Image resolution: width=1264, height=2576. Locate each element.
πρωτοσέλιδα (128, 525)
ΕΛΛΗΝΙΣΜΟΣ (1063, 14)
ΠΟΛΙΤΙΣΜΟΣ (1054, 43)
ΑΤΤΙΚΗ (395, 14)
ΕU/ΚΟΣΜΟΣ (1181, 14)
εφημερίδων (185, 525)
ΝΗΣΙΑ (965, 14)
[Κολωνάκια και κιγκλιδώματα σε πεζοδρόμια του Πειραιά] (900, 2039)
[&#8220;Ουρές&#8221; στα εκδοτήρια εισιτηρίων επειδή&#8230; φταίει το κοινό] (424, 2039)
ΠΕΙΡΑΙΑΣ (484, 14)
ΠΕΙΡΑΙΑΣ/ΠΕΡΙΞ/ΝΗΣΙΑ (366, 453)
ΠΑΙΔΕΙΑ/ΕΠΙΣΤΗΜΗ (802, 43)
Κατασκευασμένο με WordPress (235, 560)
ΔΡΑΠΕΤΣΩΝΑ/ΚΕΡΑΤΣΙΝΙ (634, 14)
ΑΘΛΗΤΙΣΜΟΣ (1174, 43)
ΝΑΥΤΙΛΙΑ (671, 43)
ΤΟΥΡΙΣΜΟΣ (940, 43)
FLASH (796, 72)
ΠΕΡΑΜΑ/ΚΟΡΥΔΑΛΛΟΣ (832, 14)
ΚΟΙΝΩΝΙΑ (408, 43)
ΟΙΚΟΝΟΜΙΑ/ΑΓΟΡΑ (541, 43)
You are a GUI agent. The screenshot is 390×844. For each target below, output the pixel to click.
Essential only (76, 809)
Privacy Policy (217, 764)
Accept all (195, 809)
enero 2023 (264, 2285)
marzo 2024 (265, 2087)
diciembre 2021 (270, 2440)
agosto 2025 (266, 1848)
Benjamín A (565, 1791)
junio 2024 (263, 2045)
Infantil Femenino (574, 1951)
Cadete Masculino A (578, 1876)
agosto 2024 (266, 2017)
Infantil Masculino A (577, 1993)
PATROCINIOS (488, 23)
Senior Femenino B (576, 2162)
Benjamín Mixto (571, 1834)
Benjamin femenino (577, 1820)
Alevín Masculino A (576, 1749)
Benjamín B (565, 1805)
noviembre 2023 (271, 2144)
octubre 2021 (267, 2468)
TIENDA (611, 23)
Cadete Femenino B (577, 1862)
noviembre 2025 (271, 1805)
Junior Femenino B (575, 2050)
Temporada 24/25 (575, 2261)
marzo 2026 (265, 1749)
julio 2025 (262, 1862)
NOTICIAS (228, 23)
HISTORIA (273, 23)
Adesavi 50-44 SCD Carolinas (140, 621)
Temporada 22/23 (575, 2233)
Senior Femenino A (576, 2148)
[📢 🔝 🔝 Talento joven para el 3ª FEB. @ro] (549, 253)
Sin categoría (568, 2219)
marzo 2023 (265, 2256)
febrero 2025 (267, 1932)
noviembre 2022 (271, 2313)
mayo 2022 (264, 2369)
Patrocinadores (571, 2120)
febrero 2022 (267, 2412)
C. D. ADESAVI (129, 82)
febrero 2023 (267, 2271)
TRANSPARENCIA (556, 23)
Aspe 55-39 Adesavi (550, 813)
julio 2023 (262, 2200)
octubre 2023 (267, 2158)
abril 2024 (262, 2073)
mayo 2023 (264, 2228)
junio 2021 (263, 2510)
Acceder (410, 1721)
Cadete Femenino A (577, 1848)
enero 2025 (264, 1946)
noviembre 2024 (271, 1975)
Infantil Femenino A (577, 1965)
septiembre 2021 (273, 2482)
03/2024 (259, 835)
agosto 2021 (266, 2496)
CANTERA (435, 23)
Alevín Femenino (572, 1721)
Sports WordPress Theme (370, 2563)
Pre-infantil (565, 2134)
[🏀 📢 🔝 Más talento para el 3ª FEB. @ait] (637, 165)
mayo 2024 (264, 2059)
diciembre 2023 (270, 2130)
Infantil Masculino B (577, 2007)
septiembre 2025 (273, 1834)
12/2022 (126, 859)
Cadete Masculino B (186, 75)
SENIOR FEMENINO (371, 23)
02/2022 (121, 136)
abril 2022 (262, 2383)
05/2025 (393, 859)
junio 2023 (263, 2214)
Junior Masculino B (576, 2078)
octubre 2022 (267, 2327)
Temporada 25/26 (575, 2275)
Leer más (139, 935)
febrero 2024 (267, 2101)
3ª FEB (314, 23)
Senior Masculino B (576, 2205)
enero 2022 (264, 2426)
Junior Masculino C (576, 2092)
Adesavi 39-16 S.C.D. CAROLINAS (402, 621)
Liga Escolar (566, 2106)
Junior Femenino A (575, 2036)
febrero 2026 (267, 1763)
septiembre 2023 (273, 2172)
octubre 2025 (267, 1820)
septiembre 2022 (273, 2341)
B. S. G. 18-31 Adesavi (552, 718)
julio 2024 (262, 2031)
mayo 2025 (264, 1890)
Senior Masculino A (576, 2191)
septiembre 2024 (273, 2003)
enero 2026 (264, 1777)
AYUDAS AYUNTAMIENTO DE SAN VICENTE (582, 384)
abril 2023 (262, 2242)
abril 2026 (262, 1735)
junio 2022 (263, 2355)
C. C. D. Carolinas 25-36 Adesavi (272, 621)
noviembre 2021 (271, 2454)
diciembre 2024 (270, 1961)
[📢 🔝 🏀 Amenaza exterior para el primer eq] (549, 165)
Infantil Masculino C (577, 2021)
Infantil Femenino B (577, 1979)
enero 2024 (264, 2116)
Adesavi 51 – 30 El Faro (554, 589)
• • •
◆ GOAL OF THE EXERCISE: Would you copy out all the entries above without changing a single character?

◆ COMPLETED TASK:
Image resolution: width=1264, height=2576. Locate each element.
πρωτοσέλιδα (128, 525)
ΕΛΛΗΝΙΣΜΟΣ (1063, 14)
ΠΟΛΙΤΙΣΜΟΣ (1054, 43)
ΑΤΤΙΚΗ (395, 14)
ΕU/ΚΟΣΜΟΣ (1181, 14)
εφημερίδων (185, 525)
ΝΗΣΙΑ (965, 14)
[Κολωνάκια και κιγκλιδώματα σε πεζοδρόμια του Πειραιά] (900, 2039)
[&#8220;Ουρές&#8221; στα εκδοτήρια εισιτηρίων επειδή&#8230; φταίει το κοινό] (424, 2039)
ΠΕΙΡΑΙΑΣ (484, 14)
ΠΕΙΡΑΙΑΣ/ΠΕΡΙΞ/ΝΗΣΙΑ (366, 453)
ΠΑΙΔΕΙΑ/ΕΠΙΣΤΗΜΗ (802, 43)
Κατασκευασμένο με WordPress (235, 560)
ΔΡΑΠΕΤΣΩΝΑ/ΚΕΡΑΤΣΙΝΙ (634, 14)
ΑΘΛΗΤΙΣΜΟΣ (1174, 43)
ΝΑΥΤΙΛΙΑ (671, 43)
ΤΟΥΡΙΣΜΟΣ (940, 43)
FLASH (796, 72)
ΠΕΡΑΜΑ/ΚΟΡΥΔΑΛΛΟΣ (832, 14)
ΚΟΙΝΩΝΙΑ (408, 43)
ΟΙΚΟΝΟΜΙΑ/ΑΓΟΡΑ (541, 43)
You are a GUI agent. The screenshot is 390×844. For each target below, output the pixel to click.
Essential only (76, 809)
Privacy Policy (217, 764)
Accept all (195, 809)
enero 2023 (264, 2285)
marzo 2024 (265, 2087)
diciembre 2021 (270, 2440)
agosto 2025 (266, 1848)
Benjamín A (565, 1791)
junio 2024 (263, 2045)
Infantil Femenino (574, 1951)
Cadete Masculino A (578, 1876)
agosto 2024 (266, 2017)
Infantil Masculino A (577, 1993)
PATROCINIOS (488, 23)
Senior Femenino B (576, 2162)
Benjamín Mixto (571, 1834)
Benjamin femenino (577, 1820)
Alevín Masculino A (576, 1749)
Benjamín B (565, 1805)
noviembre 2023 (271, 2144)
octubre 2021 (267, 2468)
TIENDA (611, 23)
Cadete Femenino B (577, 1862)
noviembre 2025 (271, 1805)
Junior Femenino B (575, 2050)
Temporada 24/25 (575, 2261)
marzo 2026 (265, 1749)
julio 2025 (262, 1862)
NOTICIAS (228, 23)
HISTORIA (273, 23)
Adesavi 50-44 SCD Carolinas (140, 621)
Temporada 22/23 (575, 2233)
Senior Femenino A (576, 2148)
[📢 🔝 🔝 Talento joven para el 3ª FEB. @ro] (549, 253)
Sin categoría (568, 2219)
marzo 2023 (265, 2256)
febrero 2025 (267, 1932)
noviembre 2022 (271, 2313)
mayo 2022 (264, 2369)
Patrocinadores (571, 2120)
febrero 2022 (267, 2412)
C. D. ADESAVI (129, 82)
febrero 2023 (267, 2271)
TRANSPARENCIA (556, 23)
Aspe 55-39 Adesavi (550, 813)
julio 2023 (262, 2200)
octubre 2023 (267, 2158)
abril 2024 (262, 2073)
mayo 2023 (264, 2228)
junio 2021 (263, 2510)
Acceder (410, 1721)
Cadete Femenino A (577, 1848)
enero 2025 (264, 1946)
noviembre 2024 (271, 1975)
Infantil Femenino A (577, 1965)
septiembre 2021 (273, 2482)
03/2024 (259, 835)
agosto 2021 (266, 2496)
CANTERA (435, 23)
Alevín Femenino (572, 1721)
Sports WordPress Theme (370, 2563)
Pre-infantil (565, 2134)
[🏀 📢 🔝 Más talento para el 3ª FEB. @ait] (637, 165)
mayo 2024 (264, 2059)
diciembre 2023 (270, 2130)
Infantil Masculino B (577, 2007)
septiembre 2025 (273, 1834)
12/2022 (126, 859)
Cadete Masculino B (186, 75)
SENIOR FEMENINO (371, 23)
02/2022 (121, 136)
abril 2022 (262, 2383)
05/2025 (393, 859)
junio 2023 (263, 2214)
Junior Masculino B (576, 2078)
octubre 2022 (267, 2327)
Temporada 25/26 (575, 2275)
Leer más (139, 935)
febrero 2024 (267, 2101)
3ª FEB (314, 23)
Senior Masculino B (576, 2205)
enero 2022 (264, 2426)
Junior Masculino C (576, 2092)
Adesavi 39-16 S.C.D. CAROLINAS (402, 621)
Liga Escolar (566, 2106)
Junior Femenino A (575, 2036)
febrero 2026 (267, 1763)
septiembre 2023 (273, 2172)
octubre 2025 (267, 1820)
septiembre 2022 (273, 2341)
B. S. G. 18-31 Adesavi (552, 718)
julio 2024 (262, 2031)
mayo 2025 (264, 1890)
Senior Masculino A (576, 2191)
septiembre 2024 (273, 2003)
enero 2026 (264, 1777)
AYUDAS AYUNTAMIENTO DE SAN VICENTE (582, 384)
abril 2023 (262, 2242)
abril 2026 (262, 1735)
junio 2022 (263, 2355)
C. C. D. Carolinas 25-36 Adesavi (272, 621)
noviembre 2021 (271, 2454)
diciembre 2024 (270, 1961)
[📢 🔝 🏀 Amenaza exterior para el primer eq] (549, 165)
Infantil Masculino C (577, 2021)
Infantil Femenino B (577, 1979)
enero 2024 (264, 2116)
Adesavi 51 – 30 El Faro (554, 589)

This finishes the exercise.